Le malaise de la CDT

C’est dans un climat très particulier que la réunion des syndicats contestataires du Bureau exécutif de la CDT s’est réunie, dimanche dernier à Casablanca.
Trois points étaient à l’ordre du jour, à savoir le rapport des syndicats de l’enseignement et de l’Agriculture qui ont appelé à cette initiative, la constitution d’une commission de coordination des syndicats et des bureaux nationaux, et la publication d’un communiqué à cette occasion qui coïncide avec le 24ème anniversaire de la CDT.
Au début des travaux de cette réunion de laquelle s’est absenté Abderrahman Chennaf, secrétaire général du SNE (Syndicat national de l’Enseignement), Taeib Mounchid, député et membre fondateur de la centrale précitée, a fait le point sur les étapes les plus importantes dans l’histoire du conflit qui oppose les syndicats réunis au Bureau exécutif ; particulièrement depuis le troisième congrès de la centrale auquel a participé l’ancien ministre de l’Intérieur, Driss Basri, en passant par le congrès de Laâyoune, jusqu’aux affrontements récents, notamment au niveau de certains syndicats nationaux ( Enseignement, Agriculture, Tourisme, Chemins de fer, etc.) et de plusieurs villes et régions, telles que Agadir, Kénitra, Oujda, Rabat, Ksar Lekbir et d’autres. Ensuite, c’était le tour de Abdessalem Khairate, secrétaire général du SNA (Syndicat national de l’Agriculture) de présenter son exposé sur le point de vue de son syndicat concernant les divergences avec la direction de la centrale.
Cela dit, lors de sa présentation de l’ordre du jour, Taeib Mounchid, qui présidait la séance de travail, avait exclu le SNSP ( Syndicat national de la Santé publique) et le SDP ( Syndicat démocratique des phosphates), de la composition de la Commission de coordination nationale. Le premier pour avoir créé déjà son propre cadre syndical et le second pour avoir gelé sa participation au sein de la CDT.
Mais la réaction des syndicalistes de la Santé était ferme et hostile à cette position.
Après un moment de débat houleux et de bocage, le SNSP s’est retiré des travaux de la réunion. Finalement, une commission composée de plus de 70 personnes, appartenant à l’ensemble des syndicats présents et des bureaux et unions locaux, a été constituée.

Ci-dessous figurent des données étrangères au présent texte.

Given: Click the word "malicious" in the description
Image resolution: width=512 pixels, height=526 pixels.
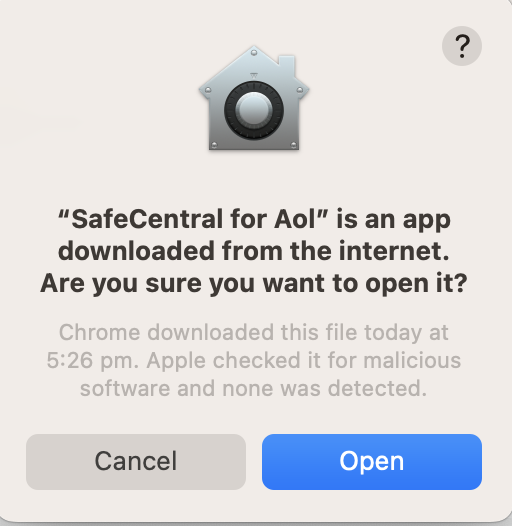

Chaque syndicat est représenté par trois ou quatre personnes et chaque entité locale dispose d’un représentant au sein de la Commission nationale. Dix-neuf syndicats nationaux, en plus du SNPM et du SDP, ont participé aux travaux de cette réunion et devront constituer la Commission de coordination nationale. Il s’agit des secteurs de l’Agriculture, la météorologie, l’Enseignement, des finances, du Tourisme, du Sucre et du Thé, de la Jeunesse et de Sport, du pétrole et du gaz, de l’Equipement,de l’Habitat, la Formation professionnelle, l’artisanat, de l’Energie et des Mines, du transport, de la Justice, des Postes et des télécommunications, des Chemins de fer et des Banques. Selon les résolutions de cette réunion, un Secrétariat national doit émaner de la Commission précitée. Enfin, les participants ont adressé un vibrant hommage à leurs confrères affiliés au Syndicat démocratique des Phosphates et au secteur de la Santé publique. Une manière de leur annoncer qu’ils ne sont pas largués à mi-chemin, ni marginalisés des cours des événements.